*** Opening Records supplied ***
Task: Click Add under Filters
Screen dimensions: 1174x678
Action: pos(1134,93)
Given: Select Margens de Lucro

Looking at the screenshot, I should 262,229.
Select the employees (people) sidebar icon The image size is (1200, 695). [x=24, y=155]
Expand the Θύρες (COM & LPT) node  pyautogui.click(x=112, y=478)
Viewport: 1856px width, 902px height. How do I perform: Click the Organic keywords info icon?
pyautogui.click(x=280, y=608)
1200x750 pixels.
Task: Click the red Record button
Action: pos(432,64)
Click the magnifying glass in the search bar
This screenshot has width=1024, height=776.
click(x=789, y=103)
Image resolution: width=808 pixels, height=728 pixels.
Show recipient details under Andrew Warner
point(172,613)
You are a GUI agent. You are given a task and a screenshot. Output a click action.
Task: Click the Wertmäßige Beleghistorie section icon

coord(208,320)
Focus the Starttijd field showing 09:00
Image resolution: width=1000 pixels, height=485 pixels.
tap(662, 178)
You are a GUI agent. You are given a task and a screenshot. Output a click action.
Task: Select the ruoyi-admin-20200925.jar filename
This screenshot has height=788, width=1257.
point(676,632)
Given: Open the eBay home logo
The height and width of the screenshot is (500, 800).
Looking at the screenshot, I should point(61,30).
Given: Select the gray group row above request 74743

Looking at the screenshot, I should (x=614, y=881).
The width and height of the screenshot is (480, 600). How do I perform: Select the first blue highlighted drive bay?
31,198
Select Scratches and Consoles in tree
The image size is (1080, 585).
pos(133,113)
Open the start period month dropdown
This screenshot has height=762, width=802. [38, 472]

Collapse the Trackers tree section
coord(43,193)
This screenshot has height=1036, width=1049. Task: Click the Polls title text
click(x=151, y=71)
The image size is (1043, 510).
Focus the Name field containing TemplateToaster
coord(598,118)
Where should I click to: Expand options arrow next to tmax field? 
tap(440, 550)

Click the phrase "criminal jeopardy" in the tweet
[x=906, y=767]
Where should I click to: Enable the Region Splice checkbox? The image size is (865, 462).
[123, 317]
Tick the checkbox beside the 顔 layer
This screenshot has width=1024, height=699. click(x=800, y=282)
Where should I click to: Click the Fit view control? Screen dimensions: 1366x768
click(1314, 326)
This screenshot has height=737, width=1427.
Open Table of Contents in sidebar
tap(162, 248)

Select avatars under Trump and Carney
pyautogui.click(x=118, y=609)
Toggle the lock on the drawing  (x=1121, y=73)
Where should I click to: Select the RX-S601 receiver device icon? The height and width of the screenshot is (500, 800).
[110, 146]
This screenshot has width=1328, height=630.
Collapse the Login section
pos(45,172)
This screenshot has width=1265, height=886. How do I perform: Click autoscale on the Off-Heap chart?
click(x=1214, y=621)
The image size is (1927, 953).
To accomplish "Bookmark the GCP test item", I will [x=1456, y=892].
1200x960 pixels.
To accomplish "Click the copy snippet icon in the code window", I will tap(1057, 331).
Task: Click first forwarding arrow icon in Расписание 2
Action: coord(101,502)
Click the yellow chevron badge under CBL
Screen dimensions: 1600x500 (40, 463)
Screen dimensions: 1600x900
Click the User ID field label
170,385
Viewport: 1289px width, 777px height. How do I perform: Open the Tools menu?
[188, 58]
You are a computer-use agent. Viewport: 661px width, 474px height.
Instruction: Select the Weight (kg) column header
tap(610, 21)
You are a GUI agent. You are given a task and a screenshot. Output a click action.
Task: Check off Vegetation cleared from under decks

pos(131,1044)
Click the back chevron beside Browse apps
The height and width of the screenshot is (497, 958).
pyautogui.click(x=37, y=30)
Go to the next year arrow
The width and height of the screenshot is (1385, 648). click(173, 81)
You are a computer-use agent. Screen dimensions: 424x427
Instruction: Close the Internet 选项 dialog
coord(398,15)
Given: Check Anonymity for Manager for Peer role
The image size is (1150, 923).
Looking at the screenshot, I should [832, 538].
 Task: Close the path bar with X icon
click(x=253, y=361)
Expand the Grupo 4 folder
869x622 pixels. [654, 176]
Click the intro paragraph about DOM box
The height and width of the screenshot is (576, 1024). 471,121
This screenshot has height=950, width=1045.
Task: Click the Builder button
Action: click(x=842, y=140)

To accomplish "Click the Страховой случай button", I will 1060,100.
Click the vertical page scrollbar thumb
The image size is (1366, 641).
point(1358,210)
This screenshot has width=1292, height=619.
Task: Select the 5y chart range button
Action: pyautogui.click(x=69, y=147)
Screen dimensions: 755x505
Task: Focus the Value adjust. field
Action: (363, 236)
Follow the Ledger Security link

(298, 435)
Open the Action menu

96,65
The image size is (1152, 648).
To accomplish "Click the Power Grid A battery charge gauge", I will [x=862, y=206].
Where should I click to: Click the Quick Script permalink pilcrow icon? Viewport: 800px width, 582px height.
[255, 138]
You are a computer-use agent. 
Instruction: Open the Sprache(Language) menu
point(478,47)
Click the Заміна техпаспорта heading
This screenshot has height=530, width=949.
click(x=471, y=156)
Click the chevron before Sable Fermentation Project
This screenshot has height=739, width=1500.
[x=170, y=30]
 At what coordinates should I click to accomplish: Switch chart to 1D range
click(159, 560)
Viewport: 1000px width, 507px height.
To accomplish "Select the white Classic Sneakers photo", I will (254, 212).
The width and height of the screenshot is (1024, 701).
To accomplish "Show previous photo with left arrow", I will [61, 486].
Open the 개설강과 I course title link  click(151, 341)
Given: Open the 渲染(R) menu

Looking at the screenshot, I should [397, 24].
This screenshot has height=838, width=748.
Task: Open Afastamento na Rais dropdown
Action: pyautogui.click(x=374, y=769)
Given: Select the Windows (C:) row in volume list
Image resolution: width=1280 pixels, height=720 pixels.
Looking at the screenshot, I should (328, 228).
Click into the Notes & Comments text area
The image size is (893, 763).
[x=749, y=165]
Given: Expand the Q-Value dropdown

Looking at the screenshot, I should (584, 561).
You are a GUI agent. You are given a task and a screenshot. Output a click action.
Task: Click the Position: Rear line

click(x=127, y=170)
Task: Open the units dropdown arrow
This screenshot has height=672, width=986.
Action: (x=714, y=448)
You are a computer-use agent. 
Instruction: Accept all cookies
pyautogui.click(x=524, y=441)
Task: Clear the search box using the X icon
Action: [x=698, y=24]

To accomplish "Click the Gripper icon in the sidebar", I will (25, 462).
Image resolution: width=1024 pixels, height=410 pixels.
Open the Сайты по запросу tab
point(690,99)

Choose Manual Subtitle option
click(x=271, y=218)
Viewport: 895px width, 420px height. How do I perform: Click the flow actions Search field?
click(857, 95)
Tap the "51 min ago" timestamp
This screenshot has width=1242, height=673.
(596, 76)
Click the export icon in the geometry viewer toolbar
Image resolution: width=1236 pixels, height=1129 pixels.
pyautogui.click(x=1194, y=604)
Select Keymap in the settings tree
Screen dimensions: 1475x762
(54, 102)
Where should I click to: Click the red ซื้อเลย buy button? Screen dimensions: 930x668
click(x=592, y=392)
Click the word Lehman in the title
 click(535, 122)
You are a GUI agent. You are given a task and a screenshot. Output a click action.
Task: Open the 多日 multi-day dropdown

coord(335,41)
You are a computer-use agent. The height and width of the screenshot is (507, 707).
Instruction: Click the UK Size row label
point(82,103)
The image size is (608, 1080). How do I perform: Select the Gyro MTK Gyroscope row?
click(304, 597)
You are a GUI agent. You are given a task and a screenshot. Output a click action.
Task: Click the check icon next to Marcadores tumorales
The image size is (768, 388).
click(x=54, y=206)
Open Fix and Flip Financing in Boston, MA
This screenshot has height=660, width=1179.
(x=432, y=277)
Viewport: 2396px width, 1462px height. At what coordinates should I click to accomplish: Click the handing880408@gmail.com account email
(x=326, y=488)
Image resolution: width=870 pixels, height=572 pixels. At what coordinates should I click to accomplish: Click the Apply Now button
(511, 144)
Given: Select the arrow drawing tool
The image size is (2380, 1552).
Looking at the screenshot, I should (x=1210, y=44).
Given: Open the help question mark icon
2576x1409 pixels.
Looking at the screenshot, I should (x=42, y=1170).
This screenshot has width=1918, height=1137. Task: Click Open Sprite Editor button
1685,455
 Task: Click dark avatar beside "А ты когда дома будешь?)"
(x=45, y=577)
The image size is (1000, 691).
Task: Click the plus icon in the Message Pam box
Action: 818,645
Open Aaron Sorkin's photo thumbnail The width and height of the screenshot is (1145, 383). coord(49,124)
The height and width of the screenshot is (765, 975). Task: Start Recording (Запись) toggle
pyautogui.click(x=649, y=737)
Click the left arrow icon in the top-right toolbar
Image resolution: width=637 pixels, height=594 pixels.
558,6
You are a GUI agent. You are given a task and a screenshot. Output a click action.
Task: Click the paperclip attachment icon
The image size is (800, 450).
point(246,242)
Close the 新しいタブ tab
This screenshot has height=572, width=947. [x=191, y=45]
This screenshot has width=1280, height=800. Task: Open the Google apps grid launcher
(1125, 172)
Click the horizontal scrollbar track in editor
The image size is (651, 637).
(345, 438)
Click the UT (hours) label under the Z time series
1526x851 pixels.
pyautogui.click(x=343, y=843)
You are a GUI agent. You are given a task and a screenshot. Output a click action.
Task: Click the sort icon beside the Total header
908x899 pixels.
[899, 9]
*** Closing Records supplied ***
[Your task]: Reproduce the lines from the one with "1526x851 pixels." to the end of the data exactly, leaving out every earlier line.

[Response area]:
1526x851 pixels.
pyautogui.click(x=343, y=843)
You are a GUI agent. You are given a task and a screenshot. Output a click action.
Task: Click the sort icon beside the Total header
908x899 pixels.
[899, 9]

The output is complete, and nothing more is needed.